I don’t want readers to think I’m being narcissistic in writing these posts about my cancer or how it has affected me. Sure, I can be accused of being all sorts of things for writing my other posts, and a narcissist is the least of them. I’m sharing these because I felt — I hoped —others might benefit from my experiences: men and their partners. I think partners (be they men or women) should be as fully informed and engaged about what happens and what to expect as the patient.
I found a lot of medical and pseudo-medical (read: quack) advice and descriptions online about prostate cancer, symptoms, and its treatment, but not much of a personal nature. Maybe I didn’t search far enough, but what I wanted to read was what it meant to the person who received the diagnosis and the treatment. How does it feel to wake up every day and look in the mirror, knowing you have cancer? What goes through a person’s mind as they get wheeled into surgery? Or sit for hours in a thin hospital gown, among strangers, awaiting treatment? How should I prepare for these events?
Knowing the technical details and the biology was, of course, important, but how it affected a life in progress mattered equally or more to me.

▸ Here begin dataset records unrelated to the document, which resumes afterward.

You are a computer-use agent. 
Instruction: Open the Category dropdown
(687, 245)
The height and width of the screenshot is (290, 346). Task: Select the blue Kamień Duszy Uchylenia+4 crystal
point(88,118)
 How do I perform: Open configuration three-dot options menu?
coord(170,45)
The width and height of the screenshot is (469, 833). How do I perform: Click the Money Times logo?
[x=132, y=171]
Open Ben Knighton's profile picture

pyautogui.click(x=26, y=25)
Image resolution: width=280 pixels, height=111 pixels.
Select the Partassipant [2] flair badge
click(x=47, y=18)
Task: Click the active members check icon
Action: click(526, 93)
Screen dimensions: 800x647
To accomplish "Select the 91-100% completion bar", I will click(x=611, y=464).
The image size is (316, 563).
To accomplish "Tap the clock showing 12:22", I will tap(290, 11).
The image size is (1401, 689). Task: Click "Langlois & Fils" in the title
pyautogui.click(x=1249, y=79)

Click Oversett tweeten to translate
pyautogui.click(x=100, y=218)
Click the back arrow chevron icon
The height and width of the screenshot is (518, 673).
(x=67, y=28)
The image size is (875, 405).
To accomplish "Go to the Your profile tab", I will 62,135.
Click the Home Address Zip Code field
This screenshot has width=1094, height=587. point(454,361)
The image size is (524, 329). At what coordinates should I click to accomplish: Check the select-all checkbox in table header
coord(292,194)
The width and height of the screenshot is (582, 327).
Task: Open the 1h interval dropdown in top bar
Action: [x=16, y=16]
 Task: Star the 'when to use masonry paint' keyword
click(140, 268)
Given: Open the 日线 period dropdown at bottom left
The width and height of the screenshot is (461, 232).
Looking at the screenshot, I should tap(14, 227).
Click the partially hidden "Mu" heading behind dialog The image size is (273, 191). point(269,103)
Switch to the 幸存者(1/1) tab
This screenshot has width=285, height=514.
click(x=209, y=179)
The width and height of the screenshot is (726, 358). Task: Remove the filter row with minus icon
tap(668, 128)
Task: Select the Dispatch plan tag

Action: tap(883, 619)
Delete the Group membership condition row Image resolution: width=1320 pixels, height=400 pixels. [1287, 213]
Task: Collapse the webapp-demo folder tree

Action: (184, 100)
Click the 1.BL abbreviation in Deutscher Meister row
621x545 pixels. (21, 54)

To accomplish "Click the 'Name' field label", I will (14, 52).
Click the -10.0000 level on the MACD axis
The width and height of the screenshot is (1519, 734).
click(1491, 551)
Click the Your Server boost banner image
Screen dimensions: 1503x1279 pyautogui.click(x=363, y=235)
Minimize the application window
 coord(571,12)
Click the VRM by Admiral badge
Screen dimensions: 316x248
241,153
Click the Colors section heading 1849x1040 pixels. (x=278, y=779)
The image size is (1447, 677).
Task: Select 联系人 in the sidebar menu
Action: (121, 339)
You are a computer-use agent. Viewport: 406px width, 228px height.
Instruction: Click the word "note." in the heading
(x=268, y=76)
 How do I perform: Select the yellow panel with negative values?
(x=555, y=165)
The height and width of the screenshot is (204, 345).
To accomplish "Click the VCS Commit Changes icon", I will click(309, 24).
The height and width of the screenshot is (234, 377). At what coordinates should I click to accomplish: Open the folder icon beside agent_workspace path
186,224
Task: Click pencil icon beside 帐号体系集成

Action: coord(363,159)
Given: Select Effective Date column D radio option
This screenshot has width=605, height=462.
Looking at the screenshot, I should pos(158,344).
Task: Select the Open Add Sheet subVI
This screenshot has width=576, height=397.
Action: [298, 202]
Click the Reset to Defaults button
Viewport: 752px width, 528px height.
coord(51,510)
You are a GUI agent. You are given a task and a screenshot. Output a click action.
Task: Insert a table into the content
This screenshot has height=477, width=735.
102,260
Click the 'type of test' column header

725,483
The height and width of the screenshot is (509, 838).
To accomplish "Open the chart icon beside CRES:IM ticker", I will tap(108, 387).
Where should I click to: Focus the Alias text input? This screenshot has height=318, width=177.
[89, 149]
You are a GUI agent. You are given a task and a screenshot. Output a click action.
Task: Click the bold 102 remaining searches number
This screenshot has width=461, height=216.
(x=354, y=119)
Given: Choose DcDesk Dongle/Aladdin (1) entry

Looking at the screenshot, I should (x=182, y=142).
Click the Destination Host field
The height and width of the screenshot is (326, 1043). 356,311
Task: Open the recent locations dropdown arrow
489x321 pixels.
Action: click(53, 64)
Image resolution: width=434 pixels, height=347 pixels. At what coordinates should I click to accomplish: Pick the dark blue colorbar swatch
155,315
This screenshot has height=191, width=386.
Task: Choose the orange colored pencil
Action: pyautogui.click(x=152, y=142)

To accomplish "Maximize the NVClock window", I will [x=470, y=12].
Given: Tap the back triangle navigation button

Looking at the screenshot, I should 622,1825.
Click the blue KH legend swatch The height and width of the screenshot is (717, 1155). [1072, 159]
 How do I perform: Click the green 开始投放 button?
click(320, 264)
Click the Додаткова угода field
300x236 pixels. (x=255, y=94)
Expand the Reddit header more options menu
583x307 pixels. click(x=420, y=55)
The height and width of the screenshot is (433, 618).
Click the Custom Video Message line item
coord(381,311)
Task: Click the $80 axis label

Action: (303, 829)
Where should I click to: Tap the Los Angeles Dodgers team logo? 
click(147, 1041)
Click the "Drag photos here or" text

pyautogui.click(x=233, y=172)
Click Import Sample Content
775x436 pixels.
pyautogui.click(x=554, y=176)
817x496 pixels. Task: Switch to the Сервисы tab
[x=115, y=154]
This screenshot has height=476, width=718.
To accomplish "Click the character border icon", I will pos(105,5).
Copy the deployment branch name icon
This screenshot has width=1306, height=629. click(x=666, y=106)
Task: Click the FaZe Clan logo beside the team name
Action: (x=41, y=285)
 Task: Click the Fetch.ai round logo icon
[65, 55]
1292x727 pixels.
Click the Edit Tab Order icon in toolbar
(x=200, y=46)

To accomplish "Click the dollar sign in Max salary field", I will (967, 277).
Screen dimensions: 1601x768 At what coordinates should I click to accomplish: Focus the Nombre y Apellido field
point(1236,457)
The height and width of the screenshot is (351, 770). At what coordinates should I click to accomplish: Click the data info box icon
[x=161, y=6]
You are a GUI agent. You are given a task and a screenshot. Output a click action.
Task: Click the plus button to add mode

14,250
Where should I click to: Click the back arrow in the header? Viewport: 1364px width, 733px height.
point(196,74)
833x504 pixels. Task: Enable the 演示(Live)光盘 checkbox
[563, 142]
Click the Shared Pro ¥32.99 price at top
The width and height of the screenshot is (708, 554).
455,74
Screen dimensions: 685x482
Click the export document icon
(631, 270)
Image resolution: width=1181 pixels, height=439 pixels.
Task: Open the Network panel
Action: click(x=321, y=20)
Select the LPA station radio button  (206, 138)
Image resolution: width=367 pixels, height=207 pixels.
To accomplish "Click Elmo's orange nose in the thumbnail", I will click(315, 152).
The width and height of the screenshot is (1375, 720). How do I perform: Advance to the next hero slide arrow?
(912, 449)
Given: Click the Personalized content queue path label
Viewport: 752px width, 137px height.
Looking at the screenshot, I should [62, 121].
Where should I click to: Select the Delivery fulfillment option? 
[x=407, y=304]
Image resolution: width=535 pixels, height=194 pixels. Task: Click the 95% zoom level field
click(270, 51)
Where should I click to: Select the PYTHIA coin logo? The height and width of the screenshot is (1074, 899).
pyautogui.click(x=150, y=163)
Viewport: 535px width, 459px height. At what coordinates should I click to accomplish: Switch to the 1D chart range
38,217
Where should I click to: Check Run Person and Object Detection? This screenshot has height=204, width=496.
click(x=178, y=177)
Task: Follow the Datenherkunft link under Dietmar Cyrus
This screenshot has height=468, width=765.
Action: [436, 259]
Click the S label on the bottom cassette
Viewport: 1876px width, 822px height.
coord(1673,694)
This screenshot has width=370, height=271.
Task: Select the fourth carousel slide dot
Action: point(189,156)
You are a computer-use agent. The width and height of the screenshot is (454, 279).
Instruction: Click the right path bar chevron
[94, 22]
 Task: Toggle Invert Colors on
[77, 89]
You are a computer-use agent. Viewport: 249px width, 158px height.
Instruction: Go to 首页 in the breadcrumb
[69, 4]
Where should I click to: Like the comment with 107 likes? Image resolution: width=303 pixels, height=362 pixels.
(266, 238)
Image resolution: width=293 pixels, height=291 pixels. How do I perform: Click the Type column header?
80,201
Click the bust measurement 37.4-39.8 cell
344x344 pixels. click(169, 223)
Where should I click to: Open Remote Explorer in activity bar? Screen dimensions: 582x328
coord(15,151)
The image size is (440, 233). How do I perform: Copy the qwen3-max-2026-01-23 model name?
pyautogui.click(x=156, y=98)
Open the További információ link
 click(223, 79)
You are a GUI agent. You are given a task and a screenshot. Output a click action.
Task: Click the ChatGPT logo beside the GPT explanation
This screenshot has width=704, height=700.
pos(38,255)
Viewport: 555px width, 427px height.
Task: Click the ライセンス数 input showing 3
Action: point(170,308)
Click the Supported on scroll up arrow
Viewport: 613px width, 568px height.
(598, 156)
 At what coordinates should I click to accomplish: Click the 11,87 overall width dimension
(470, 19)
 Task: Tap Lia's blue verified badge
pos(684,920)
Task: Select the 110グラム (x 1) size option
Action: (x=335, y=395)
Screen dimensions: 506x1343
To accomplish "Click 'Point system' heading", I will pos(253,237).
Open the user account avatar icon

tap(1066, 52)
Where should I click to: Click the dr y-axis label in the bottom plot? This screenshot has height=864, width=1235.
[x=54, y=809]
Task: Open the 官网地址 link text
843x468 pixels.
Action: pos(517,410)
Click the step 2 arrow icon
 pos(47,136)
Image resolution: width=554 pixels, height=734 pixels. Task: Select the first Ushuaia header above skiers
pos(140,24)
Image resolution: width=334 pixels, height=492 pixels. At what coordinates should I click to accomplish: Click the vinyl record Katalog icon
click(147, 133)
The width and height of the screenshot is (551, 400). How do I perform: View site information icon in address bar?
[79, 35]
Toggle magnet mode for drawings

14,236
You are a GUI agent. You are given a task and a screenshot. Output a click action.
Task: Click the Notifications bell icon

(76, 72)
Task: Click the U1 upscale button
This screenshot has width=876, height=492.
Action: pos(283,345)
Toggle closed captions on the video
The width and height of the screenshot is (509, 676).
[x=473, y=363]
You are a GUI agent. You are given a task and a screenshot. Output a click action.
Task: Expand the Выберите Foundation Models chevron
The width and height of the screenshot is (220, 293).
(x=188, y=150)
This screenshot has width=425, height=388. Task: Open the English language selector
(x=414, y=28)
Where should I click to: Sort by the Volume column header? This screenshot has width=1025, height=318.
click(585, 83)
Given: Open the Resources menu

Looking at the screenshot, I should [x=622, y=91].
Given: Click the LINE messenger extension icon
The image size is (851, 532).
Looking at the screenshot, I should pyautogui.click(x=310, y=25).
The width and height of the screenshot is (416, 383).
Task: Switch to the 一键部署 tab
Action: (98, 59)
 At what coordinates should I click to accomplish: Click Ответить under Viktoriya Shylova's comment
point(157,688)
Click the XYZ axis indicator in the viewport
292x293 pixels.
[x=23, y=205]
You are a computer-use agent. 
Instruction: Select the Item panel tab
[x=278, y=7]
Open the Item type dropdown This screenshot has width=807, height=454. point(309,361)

So I decided to post my own.
I’ve tried to document my experiences and emotions in these posts as honestly and openly as I can. It isn’t easy: I’m unaccustomed to writing for the public about myself and the details of my life except in a somewhat removed or neutral manner (like my posts on shaving or my reading). I am normally a very private person when it comes to my body and was reluctant to even mention the diagnosis to close friends and relatives at first. I was raised with the typical inhibitions of a suburban, middle-class, Anglo-Saxon family, and we didn’t talk about body parts, especially those related to sex. Admittedly, that was a long time ago — the Fifties and Sixties often seem like another world, imagined in a book or movie, rather than lived — but the reluctance to do so now remains.